Dive Brief:
- The U.S. solicitor general on Monday urged the U.S. Supreme Court to deny Duke Energy’s appeal challenging a lower court’s ruling in an antitrust lawsuit brought by independent power producer NTE Energy.
- In August 2024, the U.S. Court of Appeals for the Fourth Circuit properly ruled that NTE Carolina’s antitrust suit against Duke could move ahead after it was dismissed by a lower court, according to U.S. Solicitor General John Sauer.
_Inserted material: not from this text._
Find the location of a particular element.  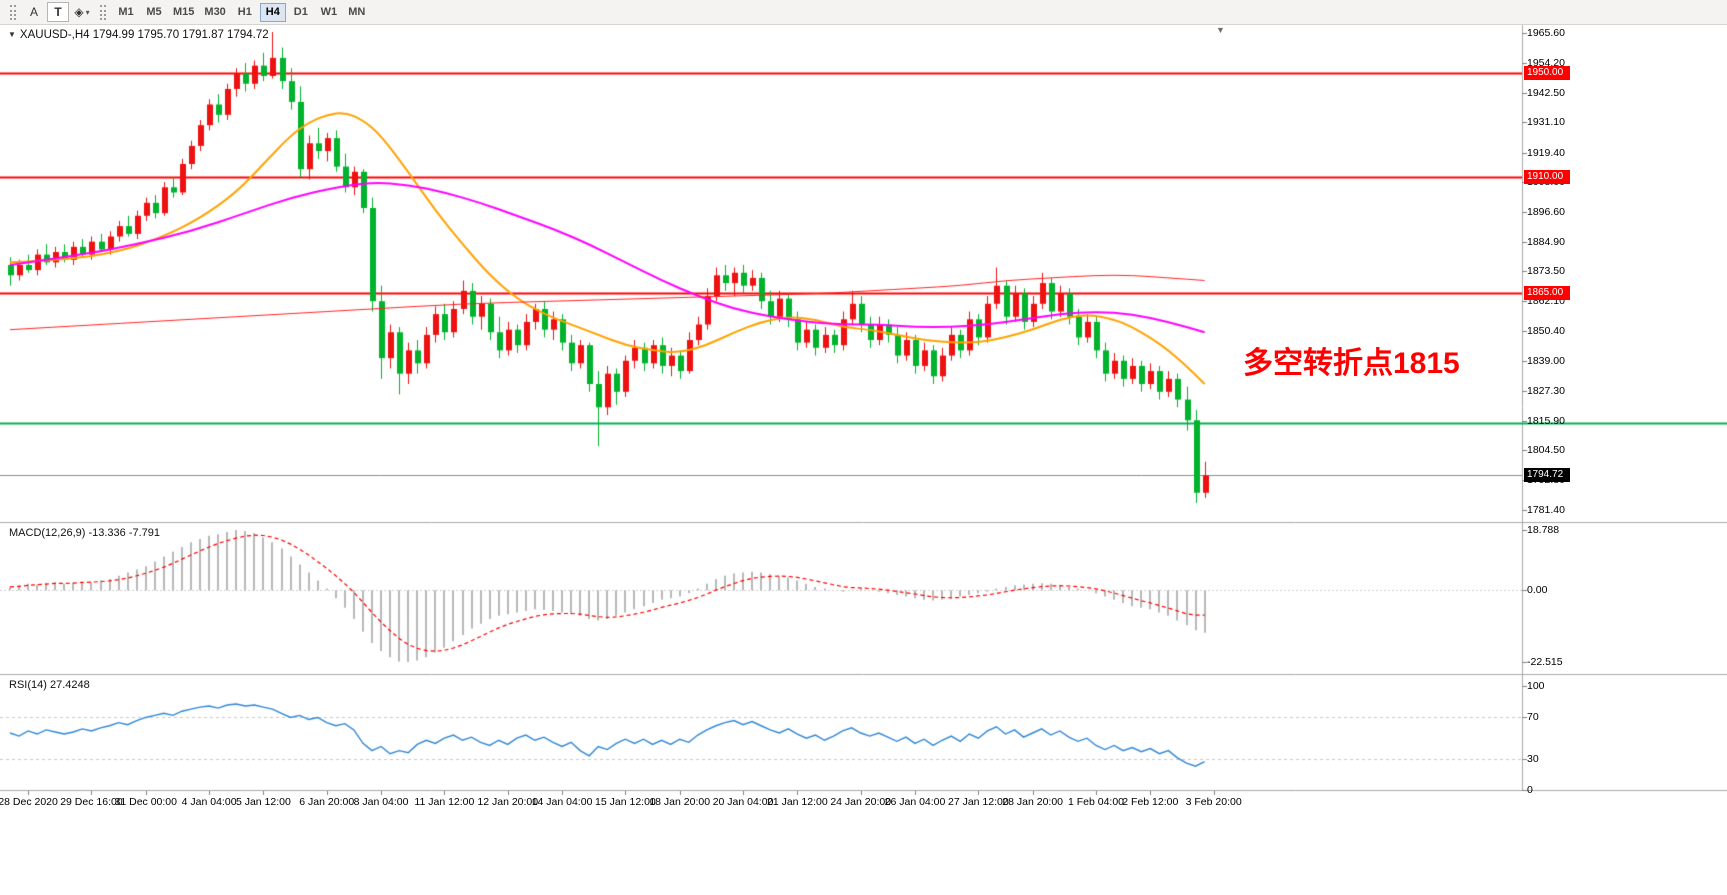

time-axis-label: 28 Jan 20:00 is located at coordinates (1032, 802).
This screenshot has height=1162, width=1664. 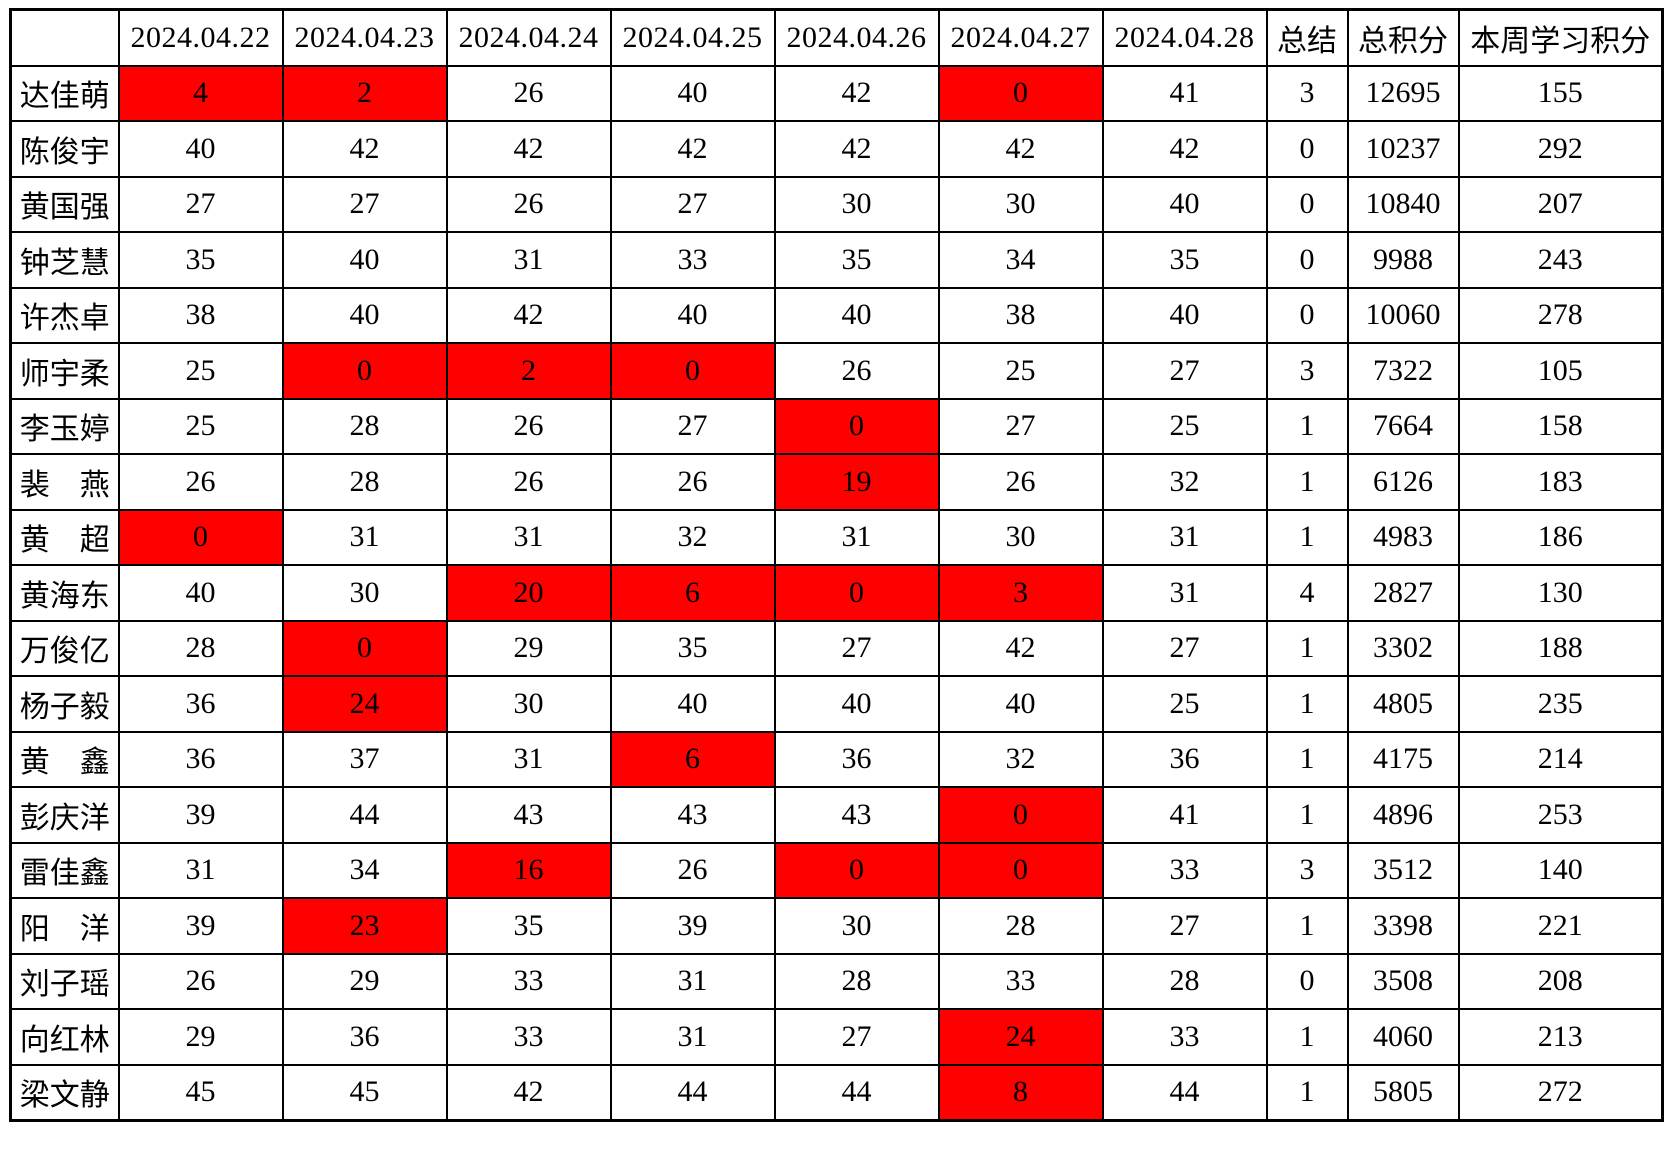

- “This appeal arises out of a campaign by an established monopolist to stop a more efficient rival from disturbing its long-dominant hold over a regional energy market,” Sauer said. “Without ever competing with [NTE] on the merits (i.e., offering a better service), [Duke] was able to prevent [NTE] from operating its superior [generating] facility.”
Dive Insight:
In the last decade or so, the Department of Justice and private plaintiffs have been reluctant to use antitrust laws to challenge utilities, but that could change based on Sauer’s brief, according to Joshua Macey, a Yale Law School associate professor.
“At the very least, this suggests that the Trump Solicitor General's Office thinks that antitrust should be a viable tool in electricity markets, and it may indicate that the administration is concerned with anticompetitive conduct,” Macey said in an interview Thursday.
The solicitor general’s stance in the brief makes it less likely the Supreme Court will take up Duke’s appeal, according to Macey.
The action at the Supreme Court centers on a long-running dispute between Duke’s vertically-integrated North Carolina subsidiary and NTE that led to anticompetitive claims by the power producer against the utility company.
Duke Energy Carolinas in November 2017 entered into a large generator interconnection agreement with NTE Carolinas II, which planned to build a combined-cycle gas-fired power plant in Reidsville, N.C.
Two years later, Duke Energy Carolinas sued NTE for breach of contract, alleging that the independent power producer failed to make payments required under the interconnection agreement. In June 2022, a district court dismissed NTE's claims that Duke Energy Carolinas engaged in illegal, anticompetitive behavior.
However, the Fourth Circuit appeals court reversed the district court's decision, finding that Duke took various steps that in combination could be considered anticompetitive, according to Sauer.
“When a monopolist engages in a coordinated campaign to squelch competition, no circuit holds that each discrete aspect of the defendant’s conduct must be analyzed in isolation,” Sauer said. “Instead, courts uniformly agree, consistent with this Court’s precedent, that a holistic analysis is appropriate in circumstances like these.”
In its petition asking the Supreme Court to review the appeals court’s decision, Duke said each action it took in relation to the planned NTE power plant was legal.
The appeals court embraced a “monopoly broth” theory that a set of legal actions can be deemed anticompetitive, according to Duke.
“If an antitrust plaintiff pleads a series of independently lawful acts, each of which does not violate this Court’s precedents, those acts cannot together add up to some nebulous antitrust violation,” Duke said in its petition.
NTE’s plans to build its power plant hinged on landing an offtake agreement with the city of Fayetteville, N.C., according to court documents. Duke undercut that option by restructuring Fayetteville’s supply contract with the utility — which had produced $100 million in annual revenue for Duke — to give it a short-term discount and lump-sum payment, Sauer said.
Duke also agreed to quadruple the price it paid for excess power from a Fayetteville power plant — a price increase worth $283 million, according to Sauer.
In total, Duke gave Fayetteville a $325 million incentive, which it intended to recoup through future price increases on Fayetteville and other customers, he said.
At the same time, Duke sought to “hobble and discredit” NTE, in part by sending two notices of default on NTE’s interconnection agreement and falsely claiming that NTE failed to pay its invoices, Sauer said.
Duke had previously lost nine wholesale customers to NTE after the company built a combined-cycle power plant in North Carolina that was cleaner and cheaper than Duke’s power supply, Sauer said.